Robert Brown, born in Ohio of Irish descent, and his brother, John H. Brown, founded the firm. Robert was a Civil War veteran who received honorable discharge, having been a private in an Ohio regiment. In the late 1800s, Brown moved to Detroit and started a fire insurance, real estate and lumber business with his brother John (who had previously moved to Detroit) on Griswold Street in Detroit. They later started the cigar business on Monroe Avenue and John managed the enterprise.

== Building ==
In 1887, famed Detroit architect, Gordon W. Lloyd designed the company's new building at 119 State Street in Detroit. Lloyd was an influential architect known for his Gothic Revival and later Romanesque Revival designs. The building was originally at 33 State Street prior to the renumbering of buildings in Detroit which occurred in 1921, after which the building became located at 119 State Street.

==Advertising==
Advertising for its brands included cabinet cards of prominent performers for Newsboy.

== Cigar strike 1895 ==
In the summer of 1895, a city-wide strike of the unionized cigar makers occurred as a result of the manufacturers utilizing lower cost and wage options such as machine rolling and female employees and child labor. In June of that year, the local union president authorized the strike indicating that all men could walk out.

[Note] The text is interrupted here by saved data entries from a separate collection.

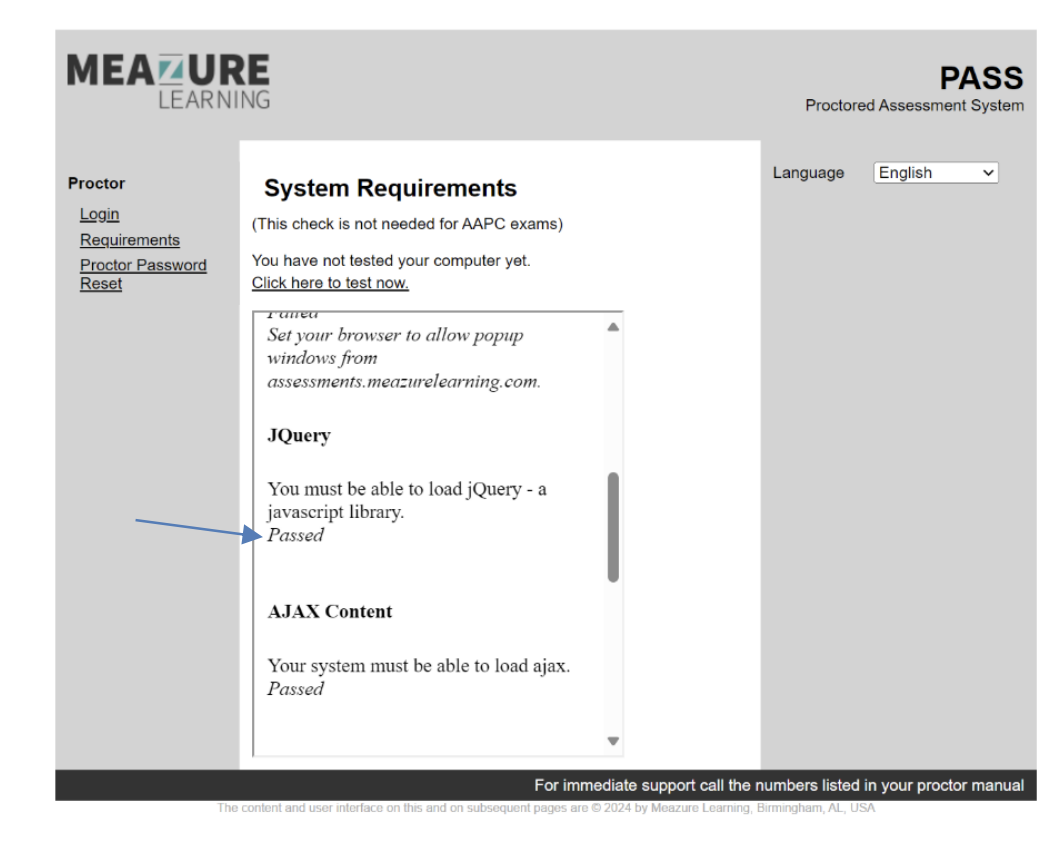This screenshot has width=1064, height=844.
Task: Click the popup windows instruction text
Action: point(404,358)
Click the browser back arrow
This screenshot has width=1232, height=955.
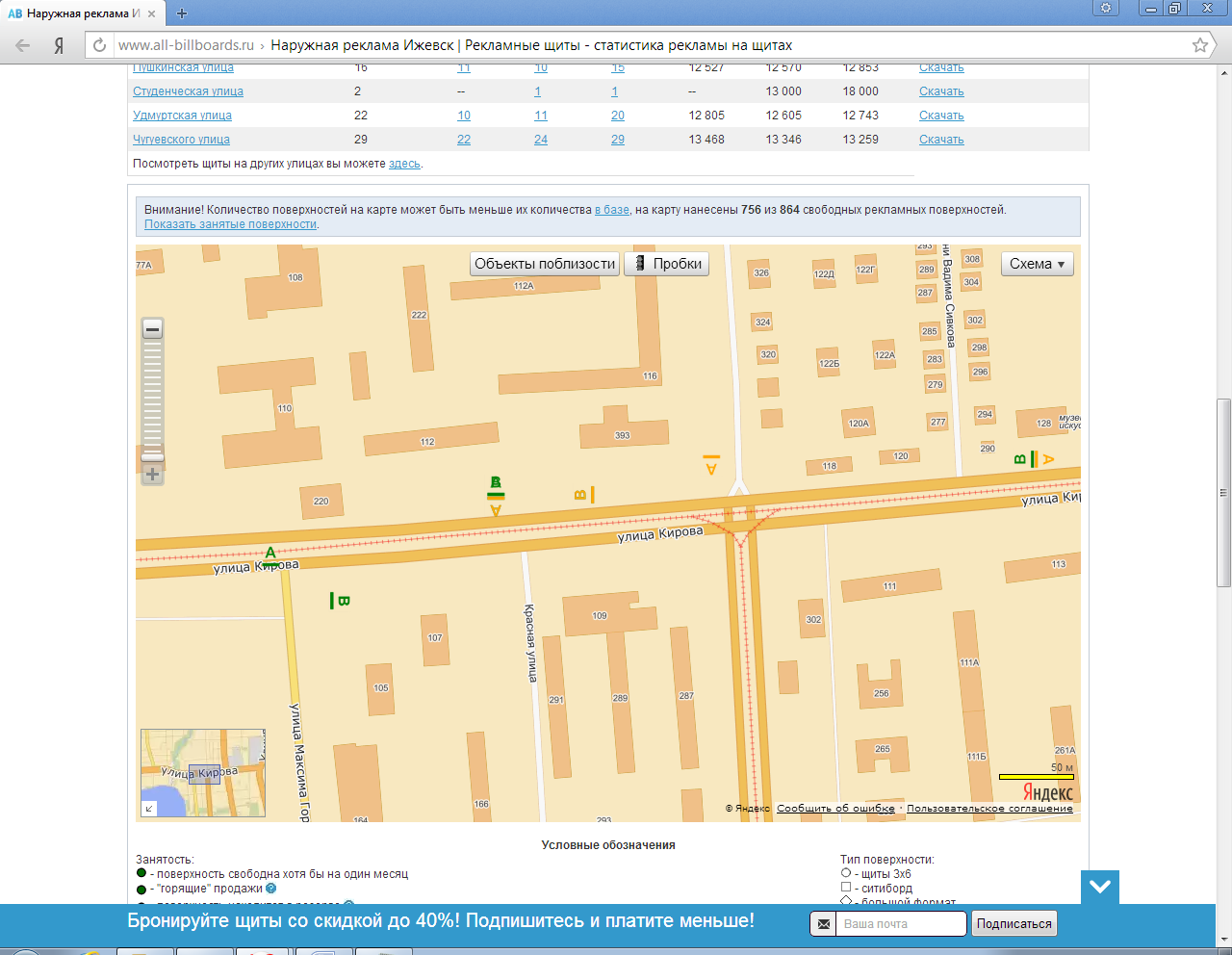point(23,45)
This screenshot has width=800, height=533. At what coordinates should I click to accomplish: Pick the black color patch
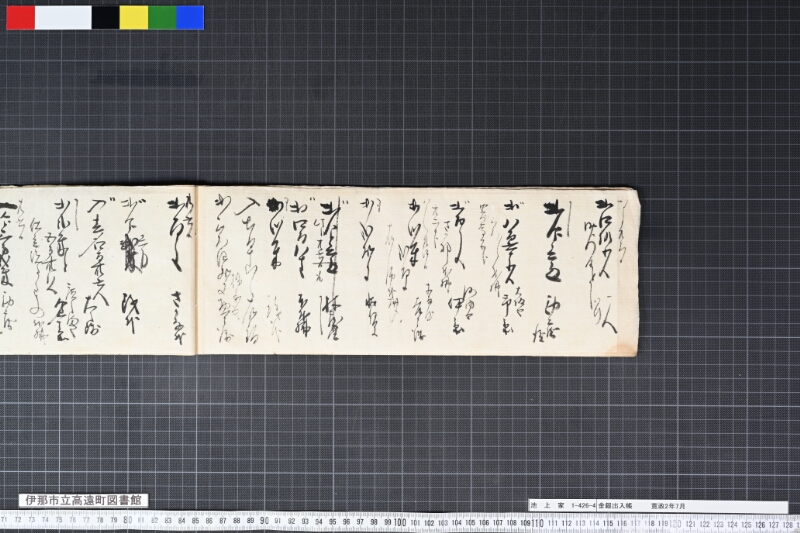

The issue of female and child labor became a cause-celeb in this struggle with an executive in the American Federation of Labor being quoted as saying: When a cigar manufacturer runs a "Union shop" and employs union men and women he is allowed the use of the Cigar Makers' International Union blue-label, which guarantees to the public that the cigars having this label upon the box have been made by well paid, clean and skilled labor, but when a manufacturer...takes cigars made by underpaid women and children and mixes them with the cigars made by union labor in his regular shop, he not only takes advantage of the helpless women and children, but aims to reduce wages and impare [sic] the standard of workmanship of union labor, and through false pretenses defrauds the smokers of Union labeled cigars.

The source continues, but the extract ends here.